So I have the following regex that I've been told to edit for school -replaced specific terms with generic to keep it simple- which, to my understanding basically looks for one of the PRIMARYs, then
- One of the SECONDARYs then a TERTIARY within 20 words,
- One of the TERTIARYS then a SECONDARY within 20 words and says the document is a match to our desired theme if it succeeds.
We have a Python script that analyzes multiple articles based on this regex then gives us a Precision and Recall value by comparing the computer calculated matches to the hand coded matches to the theme we're trying to detect and generates HTMLs showing me error hits (computer yes/human no) and missed (computer no/human yes) hits.
I'm at the point where I'm at .99 Recall but like .47 Precision. I know that there are cases where we get ERRORs because articles that contain one of the words listed but in a context separate from what we're trying to detect, often correlated with BADWORDS. I'd like to tell the regex to only compute as a match if there are no BADWORDS, or at least no BADWORDS within 20 words of the others... how would I go about editing the regex to match?
\b(PRIMARY1|PRIMARY2|PRIMARY3...)\b| \b(SECONDARY1|SECONDARY2|SECONDARY3...)\b\s+(\S+\s+){0,20}\b(TERTIARY1|TERTIARY2|TERTIARY3...)\b |\b(TERTIARY1|TERTIARY2|TERTIARY3...)\b\s+(\S+\s+){0,20}\b(SECONDARY1|SECONDARY2|SECONDARY3...)\b
Yes, a friend has told me that regex really isn't the best way to do this but it's the toolset I've been told to use by my project lead so it's what I have to work with.

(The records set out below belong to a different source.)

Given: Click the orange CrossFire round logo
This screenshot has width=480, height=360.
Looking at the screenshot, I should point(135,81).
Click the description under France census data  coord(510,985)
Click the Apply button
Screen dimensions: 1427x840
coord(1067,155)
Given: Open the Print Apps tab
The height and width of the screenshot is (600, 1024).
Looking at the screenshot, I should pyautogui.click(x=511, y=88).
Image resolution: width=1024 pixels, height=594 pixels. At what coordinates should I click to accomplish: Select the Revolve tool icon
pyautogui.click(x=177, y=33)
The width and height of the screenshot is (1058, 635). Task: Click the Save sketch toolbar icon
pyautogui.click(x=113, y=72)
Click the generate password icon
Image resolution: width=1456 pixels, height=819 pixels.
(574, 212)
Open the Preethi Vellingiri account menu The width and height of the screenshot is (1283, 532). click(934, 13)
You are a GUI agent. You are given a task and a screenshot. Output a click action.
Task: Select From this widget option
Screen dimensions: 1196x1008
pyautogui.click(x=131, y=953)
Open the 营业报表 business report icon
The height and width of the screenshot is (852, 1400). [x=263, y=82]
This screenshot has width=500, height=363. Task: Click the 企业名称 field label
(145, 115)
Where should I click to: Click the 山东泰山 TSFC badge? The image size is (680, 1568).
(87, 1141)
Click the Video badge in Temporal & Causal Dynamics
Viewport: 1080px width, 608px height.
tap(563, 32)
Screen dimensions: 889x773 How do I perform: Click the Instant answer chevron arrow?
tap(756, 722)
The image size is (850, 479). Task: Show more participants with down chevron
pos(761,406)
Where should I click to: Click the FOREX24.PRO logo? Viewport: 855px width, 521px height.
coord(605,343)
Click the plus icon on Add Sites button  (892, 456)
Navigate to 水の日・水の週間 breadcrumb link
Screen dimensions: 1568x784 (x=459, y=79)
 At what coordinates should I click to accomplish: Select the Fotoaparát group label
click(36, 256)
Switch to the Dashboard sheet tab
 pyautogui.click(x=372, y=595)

EDIT: I did do my Google homework and ran into ^((?!BADWORD1|BADWORD2|BADWORD3).)*$
and tried putting it both before everything and after everything but neither worked.
EDIT2:
with open(INPUT_FILE,'rU') as f:
count=0
total=0
misses=[]
errors=[]
for r in csv.DictReader(f):
### if r['ecig']=='':
### continue
count+=1
text = normalize(r['ArticleContent'])
result='Not relevant'
feats = score_text(text, regexes)
kw_coded = test_logic_policy(feats)
hu_coded = (r['theme_code']) #or int(r['Commercial'])
feats2 = dict([('kw_%s' % k , v ) for k,v in feats.items()])
if kw_coded==1 and hu_coded=='YES':
total+=1
result = 'Correct'
elif hu_coded=='YES' and kw_coded==0:
result = 'Miss'
highlighted_text = highlight(text, regexes)
feats2.update({'tagged_text': highlighted_text[:CELL_MAX]})
r.update(feats2)
misses.append(r)
elif kw_coded==1 and hu_coded=='NO':
result = 'Error'
highlighted_text = highlight(text, regexes)
feats2.update({'tagged_text': highlighted_text[:CELL_MAX]})
r.update(feats2)
r['ArticleContent']=r['ArticleContent'][:CELL_MAX]
errors.append(r)
print 'Processing', r['ArticleID'], hu_coded, kw_coded, result
print '\nDONE\n\n'
# output misses and errors csv files
MISSES_FILE = INPUT_FILE.replace('.csv','_MISSES.csv')
ERRORS_FILE = INPUT_FILE.replace('.csv','_ERRORS.csv')'